Targeted treatments and immunotherapy have experienced rapid development over the past two decades. However, unlike cancers driven by recurrent targetable mutations, such as BRAF V600E in melanoma, leiomyosarcomas typically exhibit a low tumor mutational burden and a paucity of actionable genetic alterations (10). The limited clinical utility of targeted therapies in leiomyosarcoma, attributable to its genomic profile, is evidenced by the unsatisfactory outcome of pazopanib—the only approved targeted agent for advanced soft tissue sarcoma—which yields an objective response rate of only 11% (11). Aside from pazopanib, targeted therapy options for leiomyosarcoma are limited to tissue-agnostic agents. The approved indications for these agents—such as pembrolizumab and dostarlimab—are restricted to tumors exhibiting high microsatellite instability or high tumor mutational burden (12, 13). However, immune checkpoint blockade has also shown limited efficacy in leiomyosarcomas, potentially due to the paucity of T-cell infiltration within the tumor microenvironment (14). In the future, it may be essential to employ a combination of therapies that targets multiple vulnerabilities in leiomyosarcomas, leveraging comprehensive and in-depth insights into the underlying molecular mechanisms of this disease.

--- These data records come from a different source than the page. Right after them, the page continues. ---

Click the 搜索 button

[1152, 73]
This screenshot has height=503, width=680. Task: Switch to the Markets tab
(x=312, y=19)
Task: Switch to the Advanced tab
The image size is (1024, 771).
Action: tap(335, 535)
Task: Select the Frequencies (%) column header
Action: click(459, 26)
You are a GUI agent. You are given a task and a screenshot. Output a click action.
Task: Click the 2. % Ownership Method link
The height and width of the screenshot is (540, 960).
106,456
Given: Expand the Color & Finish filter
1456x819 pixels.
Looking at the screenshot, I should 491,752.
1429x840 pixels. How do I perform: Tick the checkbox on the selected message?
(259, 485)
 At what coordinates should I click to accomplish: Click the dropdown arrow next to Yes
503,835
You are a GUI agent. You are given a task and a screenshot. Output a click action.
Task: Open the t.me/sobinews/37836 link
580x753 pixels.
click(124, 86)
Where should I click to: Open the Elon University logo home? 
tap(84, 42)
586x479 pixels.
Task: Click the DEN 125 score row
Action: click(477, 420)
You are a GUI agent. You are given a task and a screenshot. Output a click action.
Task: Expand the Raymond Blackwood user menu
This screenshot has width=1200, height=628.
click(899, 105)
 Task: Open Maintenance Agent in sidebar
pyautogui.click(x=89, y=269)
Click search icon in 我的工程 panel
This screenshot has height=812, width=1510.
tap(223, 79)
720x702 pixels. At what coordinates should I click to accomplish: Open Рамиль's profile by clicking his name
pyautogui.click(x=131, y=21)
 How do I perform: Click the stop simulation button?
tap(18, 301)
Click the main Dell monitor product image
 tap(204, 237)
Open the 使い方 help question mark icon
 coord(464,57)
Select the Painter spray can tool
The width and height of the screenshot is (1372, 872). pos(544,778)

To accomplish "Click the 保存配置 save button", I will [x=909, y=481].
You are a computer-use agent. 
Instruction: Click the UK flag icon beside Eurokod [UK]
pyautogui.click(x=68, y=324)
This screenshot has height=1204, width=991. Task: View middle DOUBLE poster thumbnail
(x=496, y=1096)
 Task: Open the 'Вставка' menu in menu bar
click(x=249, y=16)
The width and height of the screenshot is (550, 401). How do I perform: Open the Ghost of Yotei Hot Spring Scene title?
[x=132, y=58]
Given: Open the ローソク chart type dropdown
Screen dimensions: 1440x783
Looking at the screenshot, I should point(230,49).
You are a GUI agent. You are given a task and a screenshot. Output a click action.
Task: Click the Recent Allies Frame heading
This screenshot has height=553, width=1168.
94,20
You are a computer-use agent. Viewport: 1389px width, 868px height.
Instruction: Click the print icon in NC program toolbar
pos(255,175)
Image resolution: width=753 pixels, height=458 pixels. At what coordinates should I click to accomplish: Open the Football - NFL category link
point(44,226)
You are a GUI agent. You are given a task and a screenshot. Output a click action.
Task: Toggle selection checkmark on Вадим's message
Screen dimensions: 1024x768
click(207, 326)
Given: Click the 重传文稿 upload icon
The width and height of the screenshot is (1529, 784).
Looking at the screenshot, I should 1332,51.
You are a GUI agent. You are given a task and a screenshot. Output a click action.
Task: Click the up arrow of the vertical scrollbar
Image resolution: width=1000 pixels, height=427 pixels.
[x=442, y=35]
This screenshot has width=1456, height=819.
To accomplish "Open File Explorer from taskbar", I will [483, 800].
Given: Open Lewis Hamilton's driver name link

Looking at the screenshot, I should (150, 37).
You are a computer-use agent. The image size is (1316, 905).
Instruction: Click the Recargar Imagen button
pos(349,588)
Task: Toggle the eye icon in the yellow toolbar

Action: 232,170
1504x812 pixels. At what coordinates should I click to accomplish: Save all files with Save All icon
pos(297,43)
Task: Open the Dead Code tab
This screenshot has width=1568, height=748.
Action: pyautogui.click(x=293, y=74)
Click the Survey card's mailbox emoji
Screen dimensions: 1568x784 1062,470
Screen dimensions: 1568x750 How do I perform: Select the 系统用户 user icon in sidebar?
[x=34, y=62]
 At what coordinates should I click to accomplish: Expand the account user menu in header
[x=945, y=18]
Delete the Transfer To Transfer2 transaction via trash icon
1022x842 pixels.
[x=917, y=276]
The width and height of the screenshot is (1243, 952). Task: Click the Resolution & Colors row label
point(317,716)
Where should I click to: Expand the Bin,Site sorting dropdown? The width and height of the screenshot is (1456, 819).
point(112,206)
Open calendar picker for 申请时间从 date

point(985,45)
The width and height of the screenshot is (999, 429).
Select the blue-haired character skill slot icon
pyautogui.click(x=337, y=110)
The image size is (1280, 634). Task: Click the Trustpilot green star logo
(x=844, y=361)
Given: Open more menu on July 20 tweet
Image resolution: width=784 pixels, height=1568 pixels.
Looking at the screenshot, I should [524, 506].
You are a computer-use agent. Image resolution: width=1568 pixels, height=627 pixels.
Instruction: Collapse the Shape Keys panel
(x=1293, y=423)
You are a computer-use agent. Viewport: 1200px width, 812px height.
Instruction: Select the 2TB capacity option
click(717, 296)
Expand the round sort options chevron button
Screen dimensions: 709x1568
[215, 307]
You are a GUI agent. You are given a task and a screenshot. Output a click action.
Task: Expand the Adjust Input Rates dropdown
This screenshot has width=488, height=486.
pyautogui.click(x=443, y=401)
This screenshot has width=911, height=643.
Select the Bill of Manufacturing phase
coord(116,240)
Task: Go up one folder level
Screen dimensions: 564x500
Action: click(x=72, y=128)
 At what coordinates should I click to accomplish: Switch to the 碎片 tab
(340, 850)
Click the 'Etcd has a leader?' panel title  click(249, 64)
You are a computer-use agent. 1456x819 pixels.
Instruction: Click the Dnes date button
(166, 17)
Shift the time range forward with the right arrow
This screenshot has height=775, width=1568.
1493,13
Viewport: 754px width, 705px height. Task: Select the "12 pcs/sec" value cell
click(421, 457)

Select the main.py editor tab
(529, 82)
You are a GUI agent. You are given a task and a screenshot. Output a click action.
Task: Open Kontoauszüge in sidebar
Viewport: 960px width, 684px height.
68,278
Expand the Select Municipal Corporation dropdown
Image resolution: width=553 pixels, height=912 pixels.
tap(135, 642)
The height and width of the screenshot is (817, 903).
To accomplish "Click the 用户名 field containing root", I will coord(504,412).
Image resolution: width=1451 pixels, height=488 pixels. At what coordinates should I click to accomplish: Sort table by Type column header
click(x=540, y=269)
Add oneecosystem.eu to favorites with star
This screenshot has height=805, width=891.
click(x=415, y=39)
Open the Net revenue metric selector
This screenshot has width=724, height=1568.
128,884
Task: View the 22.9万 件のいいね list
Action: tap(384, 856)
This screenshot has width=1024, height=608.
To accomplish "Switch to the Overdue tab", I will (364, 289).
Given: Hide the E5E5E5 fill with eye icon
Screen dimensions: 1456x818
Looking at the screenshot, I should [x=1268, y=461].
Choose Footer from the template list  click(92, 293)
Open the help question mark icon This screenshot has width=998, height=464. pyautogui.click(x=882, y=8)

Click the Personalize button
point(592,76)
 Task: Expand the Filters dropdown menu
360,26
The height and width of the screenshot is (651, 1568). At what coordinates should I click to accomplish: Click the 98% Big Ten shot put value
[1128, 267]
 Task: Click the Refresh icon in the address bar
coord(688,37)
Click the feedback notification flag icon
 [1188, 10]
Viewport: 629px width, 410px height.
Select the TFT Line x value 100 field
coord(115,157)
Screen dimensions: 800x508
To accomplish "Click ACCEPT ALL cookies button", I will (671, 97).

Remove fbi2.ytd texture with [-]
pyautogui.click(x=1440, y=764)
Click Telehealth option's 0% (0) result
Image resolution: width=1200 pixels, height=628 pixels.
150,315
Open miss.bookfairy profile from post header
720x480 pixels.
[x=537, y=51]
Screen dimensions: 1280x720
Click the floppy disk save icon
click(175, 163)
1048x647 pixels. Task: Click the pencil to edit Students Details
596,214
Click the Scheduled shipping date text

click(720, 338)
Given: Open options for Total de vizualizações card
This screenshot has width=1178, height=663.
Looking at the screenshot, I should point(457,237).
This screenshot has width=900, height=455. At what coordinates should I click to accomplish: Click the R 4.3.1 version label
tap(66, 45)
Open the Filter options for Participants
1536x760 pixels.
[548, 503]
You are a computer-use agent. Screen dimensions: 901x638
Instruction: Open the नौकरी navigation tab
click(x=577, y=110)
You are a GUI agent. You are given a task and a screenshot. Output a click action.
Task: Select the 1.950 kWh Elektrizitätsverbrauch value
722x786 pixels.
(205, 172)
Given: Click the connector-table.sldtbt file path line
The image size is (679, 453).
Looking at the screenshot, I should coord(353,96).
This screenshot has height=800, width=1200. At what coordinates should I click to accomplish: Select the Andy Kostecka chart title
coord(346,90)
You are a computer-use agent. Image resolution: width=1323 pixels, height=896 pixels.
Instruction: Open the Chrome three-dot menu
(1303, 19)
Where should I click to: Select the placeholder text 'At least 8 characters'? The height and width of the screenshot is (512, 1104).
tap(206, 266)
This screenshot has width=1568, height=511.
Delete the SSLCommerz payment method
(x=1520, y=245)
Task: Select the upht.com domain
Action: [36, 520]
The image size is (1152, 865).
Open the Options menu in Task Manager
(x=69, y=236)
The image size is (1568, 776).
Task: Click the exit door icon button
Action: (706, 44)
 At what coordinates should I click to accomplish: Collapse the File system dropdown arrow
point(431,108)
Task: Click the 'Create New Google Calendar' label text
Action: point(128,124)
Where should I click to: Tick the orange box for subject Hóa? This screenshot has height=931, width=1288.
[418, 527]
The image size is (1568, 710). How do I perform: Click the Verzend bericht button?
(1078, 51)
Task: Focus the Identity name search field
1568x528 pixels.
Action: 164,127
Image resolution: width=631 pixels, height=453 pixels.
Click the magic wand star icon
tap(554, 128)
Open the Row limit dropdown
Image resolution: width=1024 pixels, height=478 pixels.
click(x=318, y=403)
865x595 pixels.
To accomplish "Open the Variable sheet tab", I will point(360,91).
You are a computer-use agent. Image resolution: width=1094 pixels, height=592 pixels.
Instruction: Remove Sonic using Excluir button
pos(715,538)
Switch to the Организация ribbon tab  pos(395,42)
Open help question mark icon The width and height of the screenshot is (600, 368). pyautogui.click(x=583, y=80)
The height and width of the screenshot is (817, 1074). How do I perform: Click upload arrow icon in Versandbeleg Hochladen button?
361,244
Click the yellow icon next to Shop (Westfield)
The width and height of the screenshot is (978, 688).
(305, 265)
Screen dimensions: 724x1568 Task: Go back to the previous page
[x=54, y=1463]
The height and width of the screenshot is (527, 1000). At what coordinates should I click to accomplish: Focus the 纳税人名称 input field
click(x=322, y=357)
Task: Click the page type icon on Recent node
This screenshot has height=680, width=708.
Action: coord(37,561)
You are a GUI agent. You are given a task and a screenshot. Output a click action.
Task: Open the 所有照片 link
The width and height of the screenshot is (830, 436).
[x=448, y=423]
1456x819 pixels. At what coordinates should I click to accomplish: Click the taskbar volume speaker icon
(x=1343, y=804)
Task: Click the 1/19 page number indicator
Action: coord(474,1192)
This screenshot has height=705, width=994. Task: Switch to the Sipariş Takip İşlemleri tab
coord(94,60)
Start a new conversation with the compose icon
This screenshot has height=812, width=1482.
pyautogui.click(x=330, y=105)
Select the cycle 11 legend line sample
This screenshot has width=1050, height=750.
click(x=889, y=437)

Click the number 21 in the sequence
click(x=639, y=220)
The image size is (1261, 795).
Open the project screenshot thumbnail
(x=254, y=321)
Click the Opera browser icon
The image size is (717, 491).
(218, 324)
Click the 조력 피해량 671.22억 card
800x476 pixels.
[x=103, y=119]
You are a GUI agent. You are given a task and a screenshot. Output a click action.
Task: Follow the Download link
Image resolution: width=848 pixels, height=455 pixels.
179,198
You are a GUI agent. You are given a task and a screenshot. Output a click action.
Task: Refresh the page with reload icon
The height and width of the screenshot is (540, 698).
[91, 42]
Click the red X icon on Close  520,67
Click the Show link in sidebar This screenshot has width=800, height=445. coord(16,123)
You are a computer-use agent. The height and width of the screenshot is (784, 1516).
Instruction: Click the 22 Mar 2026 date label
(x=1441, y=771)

Primary mediastinal leiomyosarcomas are rare and aggressive soft tissue neoplasms that presents significant diagnostic and therapeutic challenges due to their rarity and high recurrence rate. In this study, through the analysis of a case of primary mediastinal leiomyosarcoma originating from the azygos vein, which was preoperatively misdiagnosed as a tracheal tumor, and supplemented by a literature review, we aim to enhance clinicians’ understanding of this rare disease, minimize diagnostic omissions in clinical practice, emphasize the importance of the multidisciplinary management.